In short, we performed three triceps/biceps supersets every hour on the hour
and two supersets on the half-hour, from 9 a.m. till 6 p.m. Combined with an
elaborate eating plan, serious muscle soreness, nausea, light-headedness and
overall malaise, we proceeded to train like maniacs to gain that inch. And we
did! In fact, two weeks later, we still had nearly three-quarters of an inch
remaining.
A few thousand hours of schooling, research and training later, I decided it
was time to ask why, and more importantly, to see if we could replicate the results
in a lab setting while using a less-intensive programme. We decided that to do
this routine in about half the time, we’d need to do two-thirds of the
original volume to produce a similar effect. I and four other men, regular lifters
ages 22–35, took on the daunting task of doing 60 sets in five hours. This
is our journey.
LET THE MADNESS BEGIN
We exercised at 20-minute intervals, manipulating the number of sets and the
muscles’ time under tension each workout within each hour of the programme.
We chose only barbell and dumbbell exercises; since no one except the extremely
dedicated (or insane) wants to hang out in a gym for five hours, this bad boy – still
five hours long – is built for home. You’ll need a bench, a set of
dumbbells, a barbell and assorted weight plates.
Each workout is a superset (see “The 1-Inch-in-a-Day Arm Routine,” this
page). Don’t rest between exercises for more than the time it takes to
put one weight down and pick another up; take about 90 seconds of rest between
supersets. It’s critical that you move quickly so you have time to rest
between workouts. The first group of exercises takes nearly nine minutes to complete,
allowing only 11 minutes to prep for the second group of exercises; by the end
of the day, those 11 minutes will feel like 11 seconds!
Control your rep speed as much as possible, and employ cheating for only the
last rep or two. Choosing the amount of weight to use can be tricky, but follow
these general rules of thumb: for each exercise, choose a weight with which you
can get the prescribed number of reps and maybe one or two more, but no more
than that. As a starting point, you could use 70% of your one-rep max for each
move. Also realise that you may have to drop your poundages as the day progresses,
but don’t ever go so light that the lift is no longer challenging.

> _Listing_:
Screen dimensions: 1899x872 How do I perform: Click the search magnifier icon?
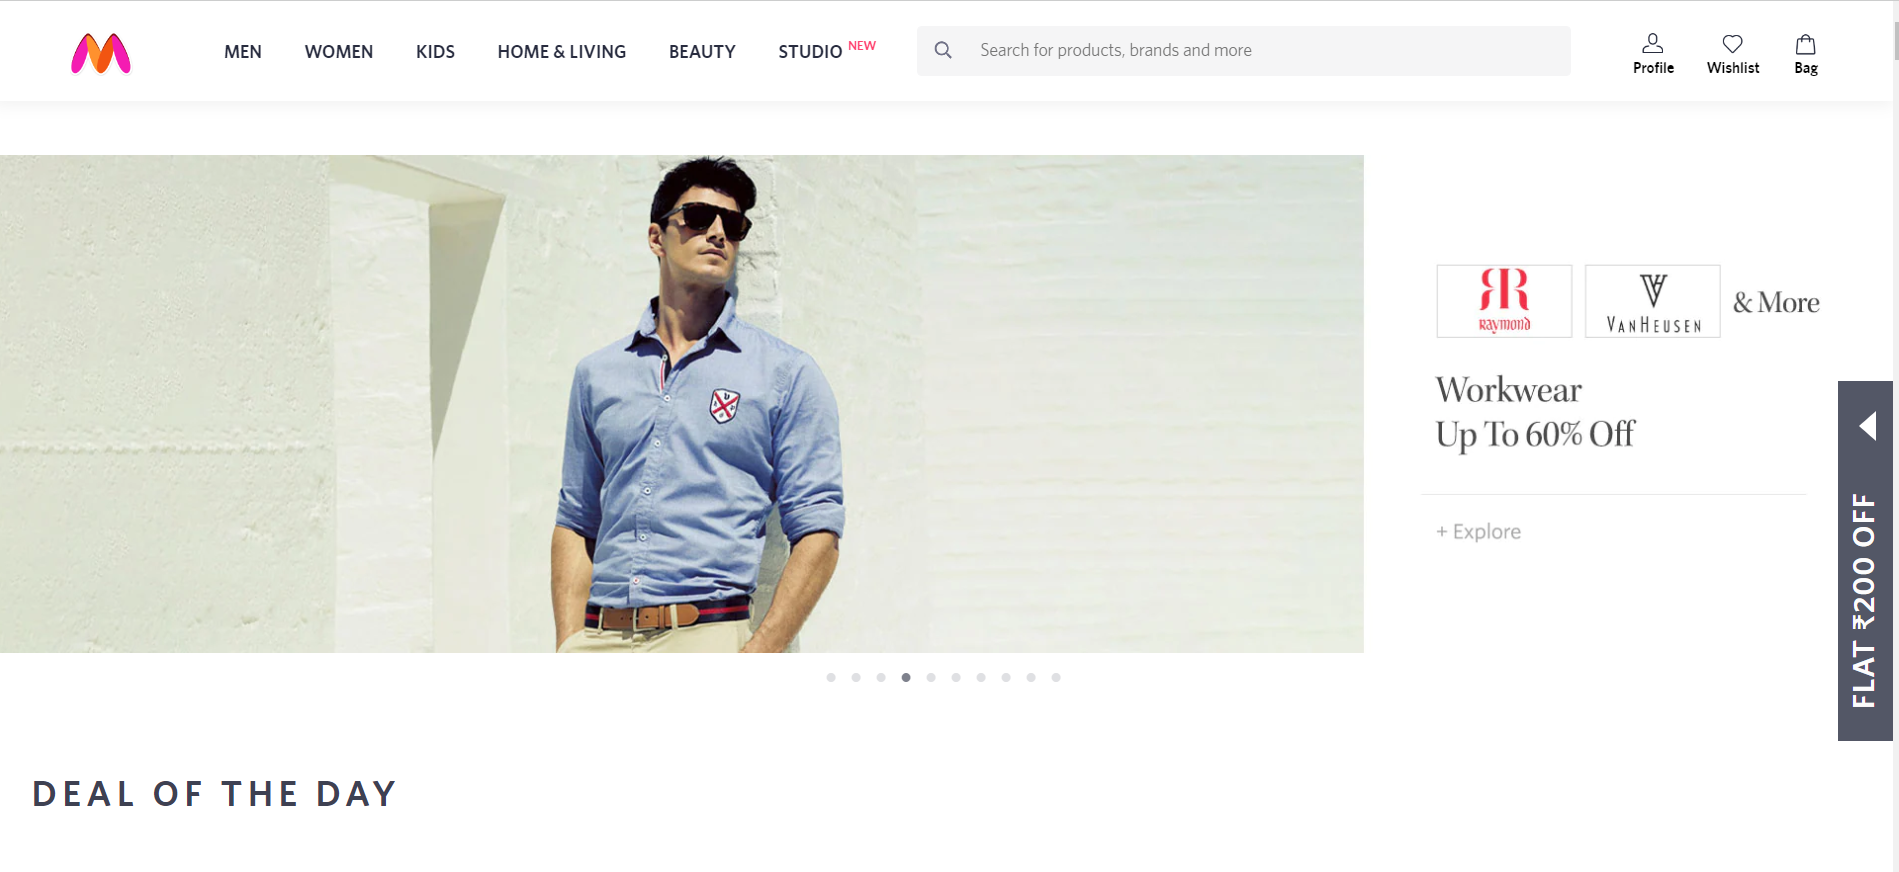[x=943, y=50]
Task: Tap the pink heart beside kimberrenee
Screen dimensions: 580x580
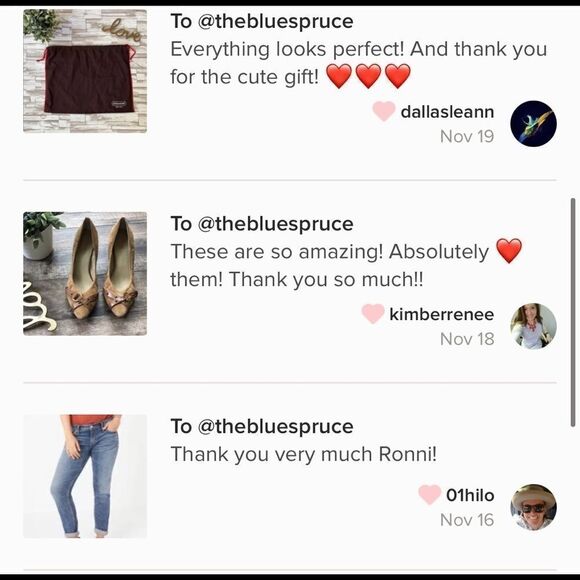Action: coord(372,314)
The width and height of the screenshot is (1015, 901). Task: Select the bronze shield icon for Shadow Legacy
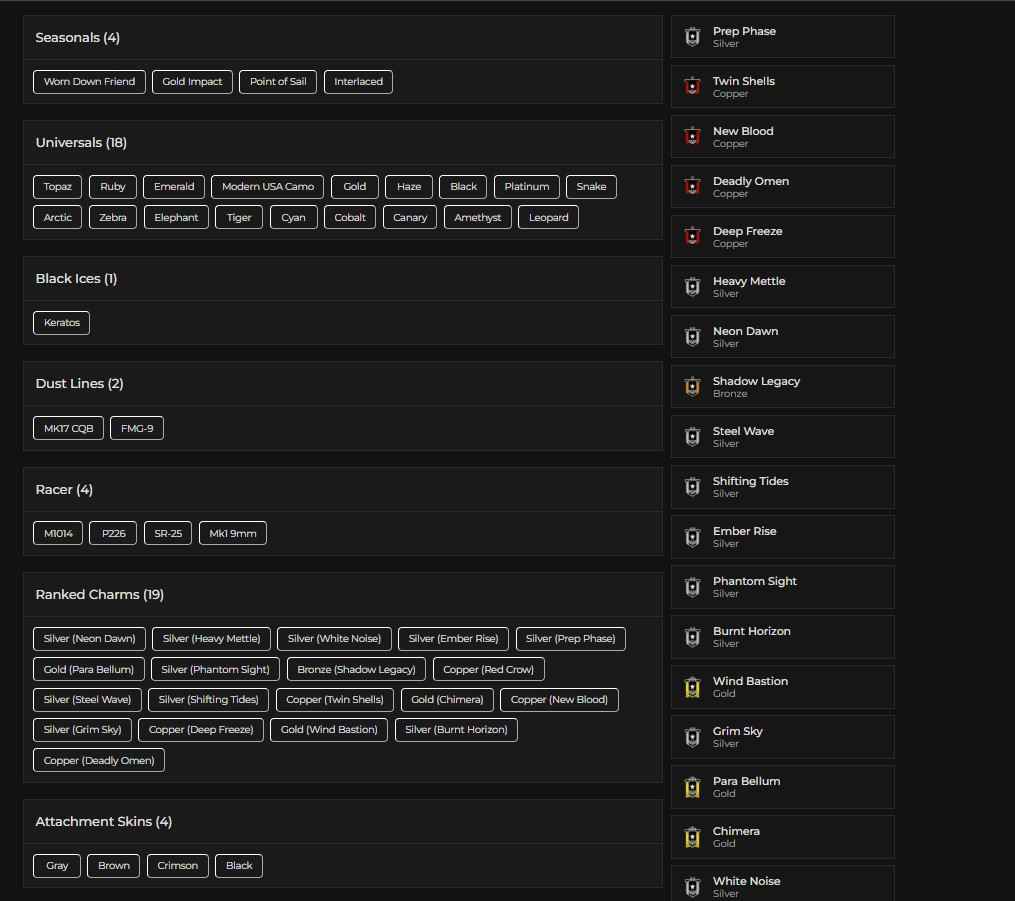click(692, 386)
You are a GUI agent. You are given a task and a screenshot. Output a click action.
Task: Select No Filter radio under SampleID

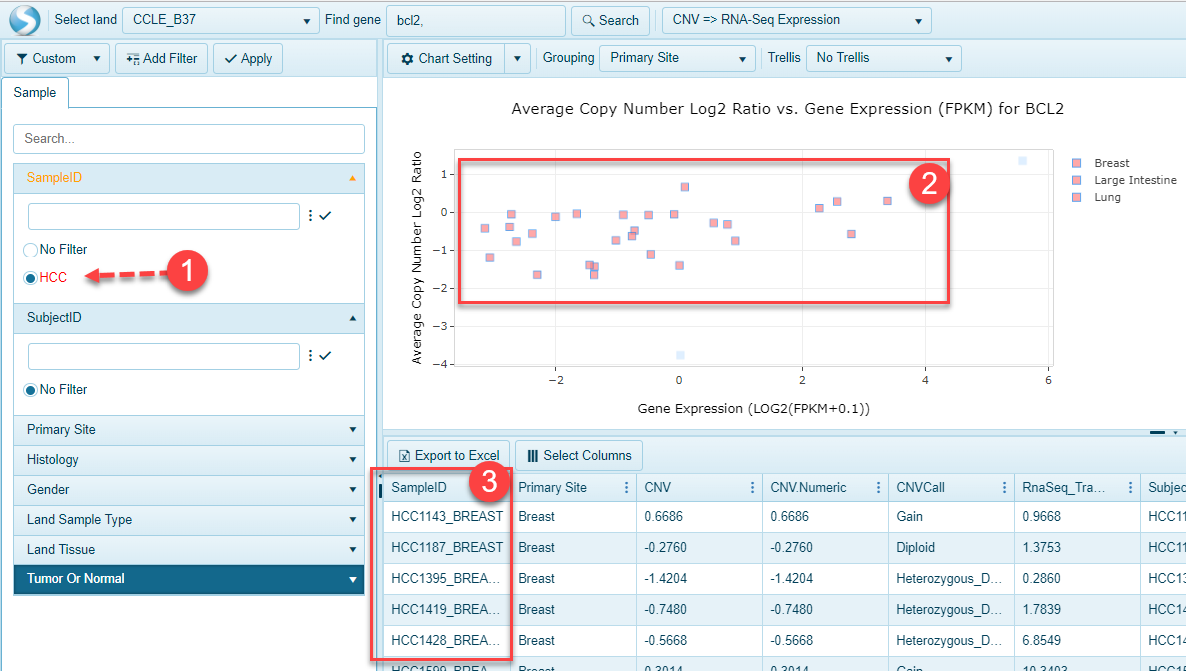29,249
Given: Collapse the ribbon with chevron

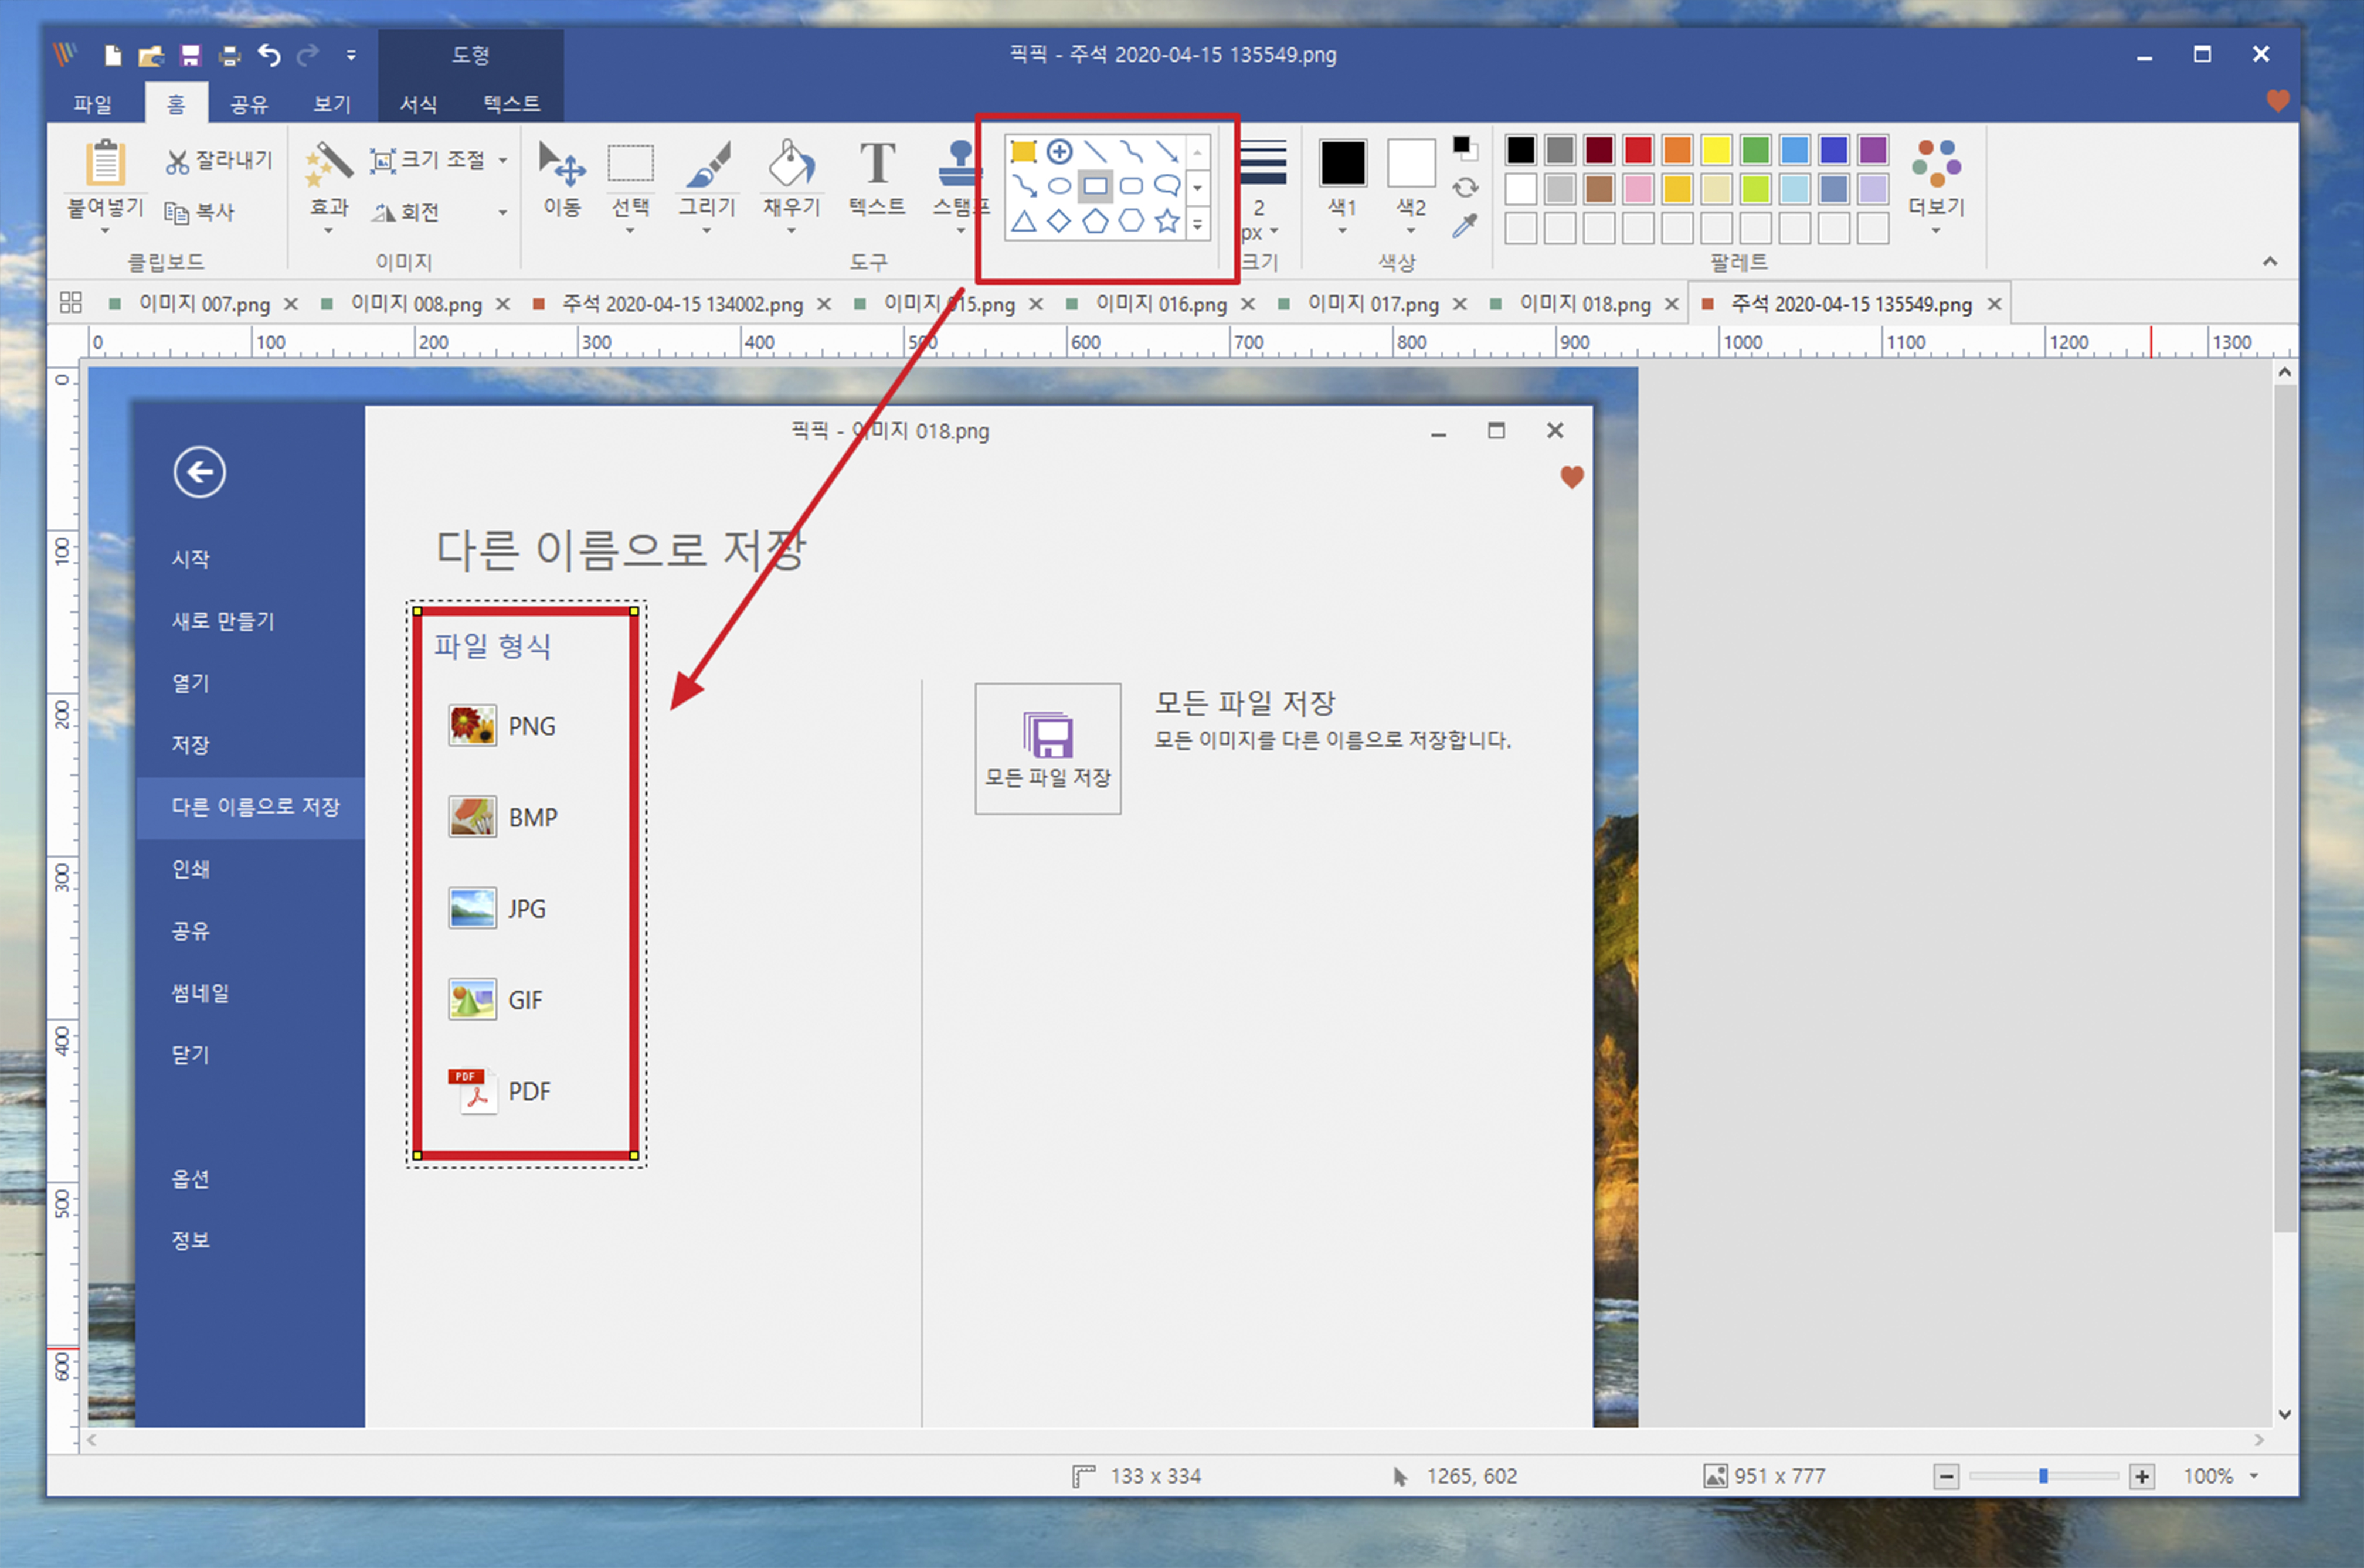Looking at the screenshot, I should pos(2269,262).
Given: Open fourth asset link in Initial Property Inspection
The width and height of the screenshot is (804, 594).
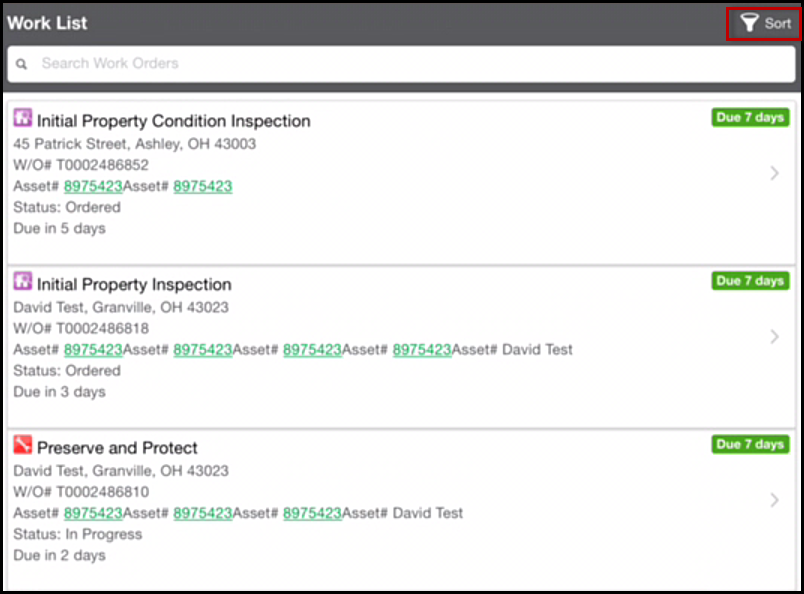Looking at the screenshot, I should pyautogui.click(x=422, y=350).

> _Given task 1_: Turn the paragraph of the arm-training text that begins "Control your rep speed" into a short bulleted list that keeps its main facts.
> _Given task 2_: Write a continuation of the arm-training text that picks up after its last sentence.

> _Written answer 1_:
- Control rep speed as much as possible, and cheat only on the last rep or two.
- For each exercise, choose a weight that lets you complete the prescribed reps and at most one or two more.
- As a starting point, use about 70% of your one-rep max for each move.
- You may need to lower the weights as the day goes on, but never so far that the lift stops being challenging.

> _Written answer 2_:
After the first hour, we were all up three-quarters of an inch relaxed, a half-inch
flexed. Each hour, we re-recorded measurements. After our final sets, we were
up an average of three-quarters of an inch flexed and 1 full inch relaxed. Of
course, by the end of the programme, brushing our teeth, scratching our backs
and anything requiring the arms to flex less than 90 degrees was next to impossible.
In fact, our arms were basically stuck at an isometric hold of about 120 degrees
for the rest of the day.
Twenty-four hours later we measured again. Results for most had not changed,
as we averaged a half- to three-quarters of an inch across the board both flexed
and un-flexed. Good news, though: we’d all returned to almost full range
of motion. By the end of the week, with no workouts in between, the group averaged
between a quarter- to half-inch gain.
SCIENCE WEIGHS IN
Other scientific studies regarding this kind of workout simply don’t exist.
In the scientific community, the only people crazy enough to try this were in
the lab with me that day. Yet some explanations could theoretically be responsible
for the gains.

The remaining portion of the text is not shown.